2018-12-18

Sinterklaas is the new black

Santa Claus, Father Christmas, the impersonation of sympathy and generosity, most of the world´s growing population has come to know in over a bit more than a century.

In my early childhood years, I hardly got to know the man and that's because the one and only Sinterklaas persistently pioneered ahead of him every year and did so in a much credible manner.

Who on earth would believe that raindeers pull an one horse open sleigh through the sky and have a chunky man slip through tight chimneys worldwide to place personally selected presents carefully under Christmas trees, all in a single night?

Sinterklaas always recognised  he must arrive weeks ahead of his sacred 6 December in a huge steamship stuffed with commodities and consumables along with hundreds of proud Zwarte Pieten, well organized in different sections to secure the voyage and who all get to work upon arrival in testing and packaging toys, conducting feasibility studies on the inclination of rooftops, monitoring weather predictions and developing alternate entry strategies for homes without chimneys.

I and my fellow childhood community members had weeks to contemplate our behaviour at home and in school and numerous moments of reflections how we should choose to correspond with Sint and his team via the medium of a shoe, incentivated by hope for completion of a wish list or out of fear for being taken to far away Spain.

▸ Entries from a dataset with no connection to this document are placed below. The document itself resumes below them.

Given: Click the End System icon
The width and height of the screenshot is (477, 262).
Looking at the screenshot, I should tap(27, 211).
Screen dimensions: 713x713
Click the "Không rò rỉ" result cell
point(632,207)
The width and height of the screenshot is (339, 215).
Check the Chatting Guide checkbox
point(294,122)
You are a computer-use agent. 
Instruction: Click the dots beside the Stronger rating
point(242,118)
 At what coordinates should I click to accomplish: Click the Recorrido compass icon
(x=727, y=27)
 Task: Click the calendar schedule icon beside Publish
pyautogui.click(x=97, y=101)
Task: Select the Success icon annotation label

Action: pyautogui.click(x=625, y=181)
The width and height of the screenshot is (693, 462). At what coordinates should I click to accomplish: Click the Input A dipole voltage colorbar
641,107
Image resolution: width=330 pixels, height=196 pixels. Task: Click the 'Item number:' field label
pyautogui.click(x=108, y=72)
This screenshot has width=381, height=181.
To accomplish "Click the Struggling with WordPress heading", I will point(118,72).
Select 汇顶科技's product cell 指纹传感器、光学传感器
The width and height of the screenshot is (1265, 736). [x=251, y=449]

The organizational philosophy of Sinterklaas was solid and by the time Christmas would arrive for those who believe in celebrating the arrival of Jesus Christ to this world, we would all be unconsciously well prepared to (re-)place our belief in a better intended world in the soon year to come.

Then, we grow up ....

We learn that Spain is actually a pretty nice country, wondering where Zwarte Pieten hang out during summer and what Sinterklaas's bathing suit would look like.

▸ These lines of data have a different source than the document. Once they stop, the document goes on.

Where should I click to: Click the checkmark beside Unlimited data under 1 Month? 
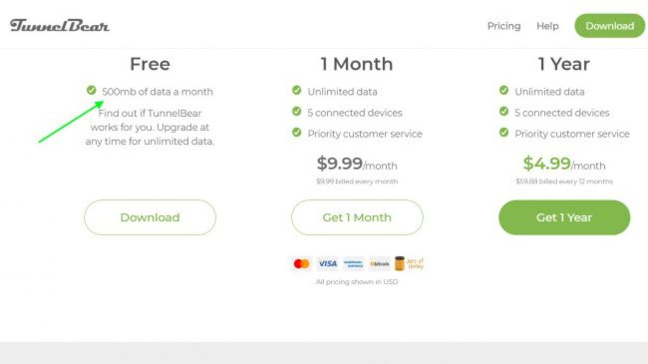(296, 91)
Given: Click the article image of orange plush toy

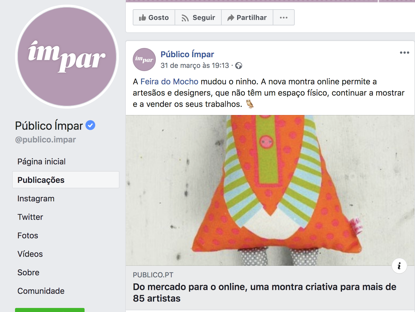Looking at the screenshot, I should (270, 190).
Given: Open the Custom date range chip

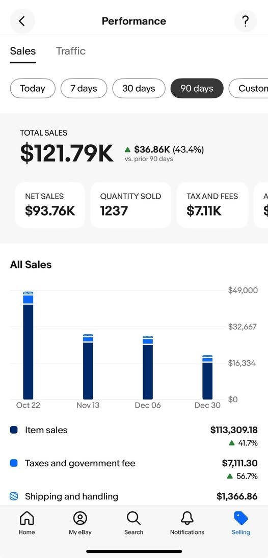Looking at the screenshot, I should click(x=249, y=88).
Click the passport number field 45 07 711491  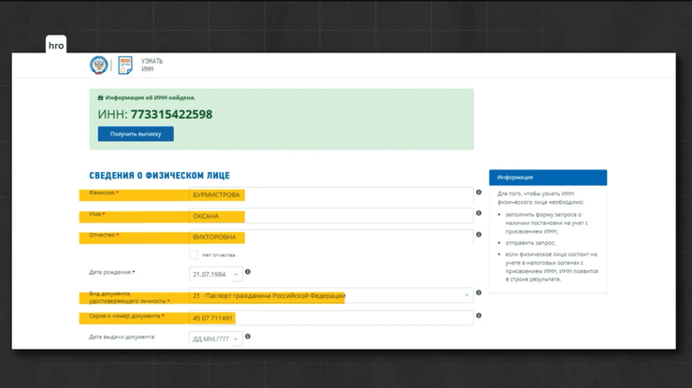(327, 318)
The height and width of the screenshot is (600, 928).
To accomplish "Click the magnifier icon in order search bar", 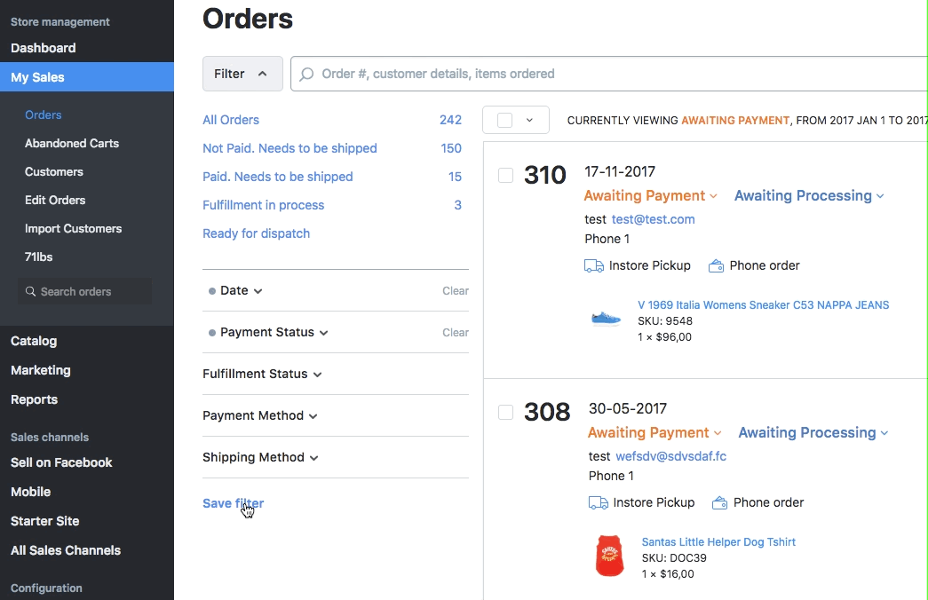I will point(307,75).
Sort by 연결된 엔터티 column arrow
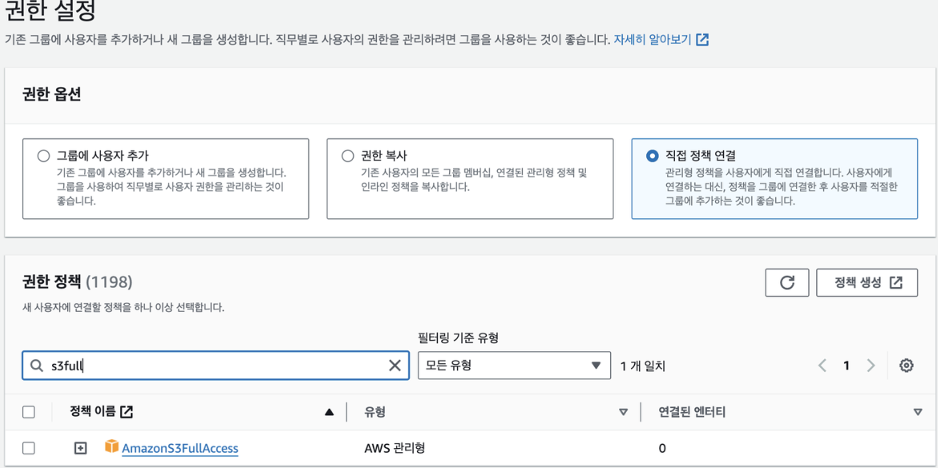The image size is (938, 468). [918, 412]
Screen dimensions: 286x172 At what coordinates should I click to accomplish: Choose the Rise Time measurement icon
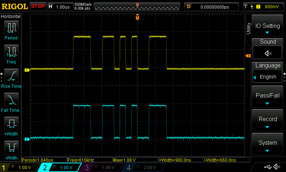click(11, 76)
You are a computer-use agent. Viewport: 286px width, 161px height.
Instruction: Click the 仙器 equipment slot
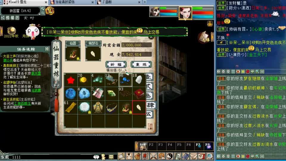point(73,53)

Then we accept that who really once was a bishop in present-day Turkey and did secretly drop candy and coins in shoes left outside the night before, became the sacred patron of Dutch sailors and navigators safeguarding their thrive to reach new lands which they baptised New Amsterdam.

I don't think there is any sign or symbol in present-day Manhattan that could remind habitants or visitors of the connection to Sinterklaas and that is fine.  The English pursued their own (religious) beliefs and arguably still are.

But above all, we learn, experience and internalise at our own individual pace, that receiving is as significant as the act of giving.

For ten years I have had the privilege my children allowed me, to think they believed Sinterklaas to be true and up and running,  blended with south European beliefs surrounding Natal and Dia de los Reyes.  A new chapter commenced.  I can now tell them about dear dedicated friends who impersonated Sinterklaas and borrowed their vessels, year after year, or how once my father presided as Sinterklaas amongst Spanish immigrant children, all wondering why he did not understand Spanish.  Tales about selflessness, friendship, actions over words .....



(many thanks to Sinterklaas himself for sharing the image this year)


In one way I am grateful that a period of make belief has now been replaced by an earthlier yet more intimate reality of giving and receiving and embrace the time ahead in the solid belief that in order to remain vivid traditions too must adapt.  The way I sense it, "my" Sinterklaas tradition is not evaporating, it has now nested and settled and, decorations aside, will be around throughout the entire year.  I guess unconsciously we are just spreading more Sinterklazen into a world of adulthood and that is where the tradition is perhaps all about.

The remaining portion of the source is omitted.